Martha M. (Name geändert) etwa wird des gewerbsmäßigen Leistungsbetruges verdächtigt. Als die Kölner Fahnder bei der Mutter von drei Kindern in Wuppertal klingelten, erlebten sie eine Überraschung. Die blonde Frau empfing in einer komfortablen Wohnung mit elf Zimmern. Zwei Bäder, zwei Kinderzimmer, ein Raum zum Ankleiden, neben einer bestens eingerichteten Küche plus Esszimmer.
Fakten dem Jobcenter nicht gesagt
Seit Jahren kassierte Martha M. pro Kind 133 Euro vom Staat. Die Behörden sprechen von Leistungen zur Sicherung des Lebensunterhalts nach dem Sozialgesetzbuch II. Die Ermittler erkundigen sich nach Marthas Mann Marcel. Sie wussten, dass die beiden nach Roma-Art verheiratet waren. Diesen Fakt hatte die Beschuldigte allerdings gegenüber dem Jobcenter verschwiegen. Genauso wie den Umstand, dass ihrem Gatten eine Immobilie in Wuppertal gehörte.
Auf Nachfragen der Strafverfolger begann Martha dreist zu lügen. Nein, einen Mann namens Marcel kenne sie nicht. Dabei fanden sich diverse Ordner mit Marcels Unterlagen in den Schränken. In einem Herrensakko entdeckten die Beamten einen 1000er Schweizer Frankenschein.

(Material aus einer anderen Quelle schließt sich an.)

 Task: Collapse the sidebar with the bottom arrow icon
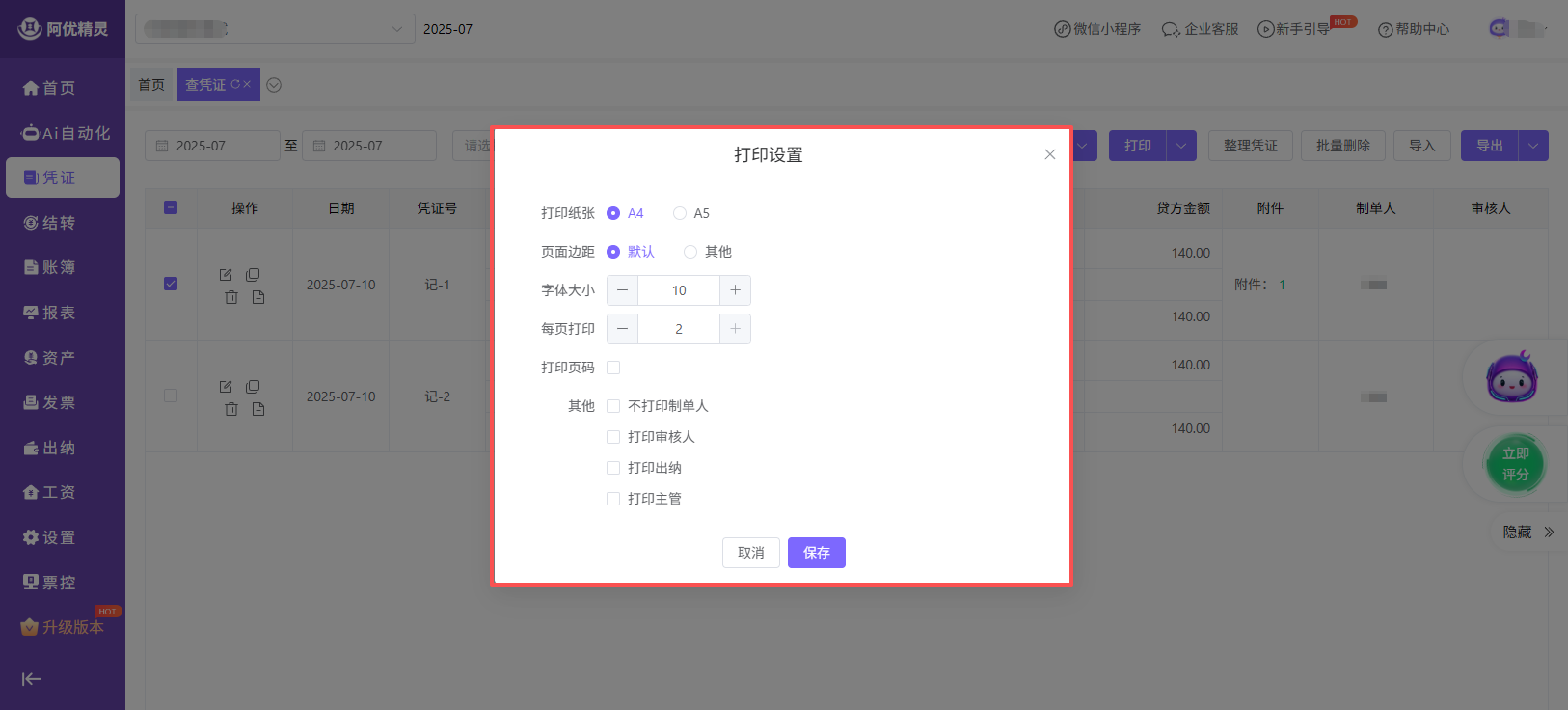click(x=32, y=679)
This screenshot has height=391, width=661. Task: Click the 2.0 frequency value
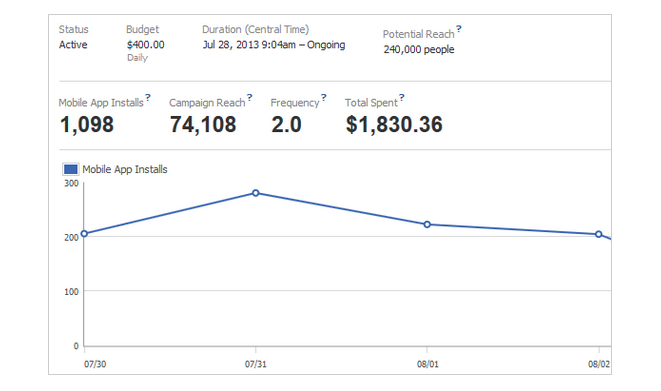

Clanmitglieder protzen ungeniert via Facebook
Im Ankleidezimmer hing ein Safe: Dort lagerten ein KFZ-Brief von einem Ferrari, sowie Verträge über zwei geleaste Sportwagen vom Typ Porsche.Viele Clanmitglieder protzen ungeniert via Facebook mit ihrem Reichtum. Mal filmt die Handykamera eine Champagnersause, mal brüsten sich die Protagonisten mit teuren Reisen nach Übersee, mal postet man eine neue Nobel-Armbanduhr in den sozialen Netzwerken, stolz posieren die Söhne in den Spitzenkarossen ihrer Väter. So etwa einer der Nachkommen von Don Mikel im Porsche-Cabriolet.
Dabei hatte der Clanchef 2013 in einer eidesstattlichen Versicherung gegenüber einem Gerichtsvollzieher sein Mini-Einkommen auf 560 Euro brutto beziffert. Die Bundesagentur für Arbeit (ARGE) hat für das Jahr 2017 den Schaden von durch kriminelle Banden auf 50 Millionen Euro beziffert. Aktuellere Zahlen fehlen.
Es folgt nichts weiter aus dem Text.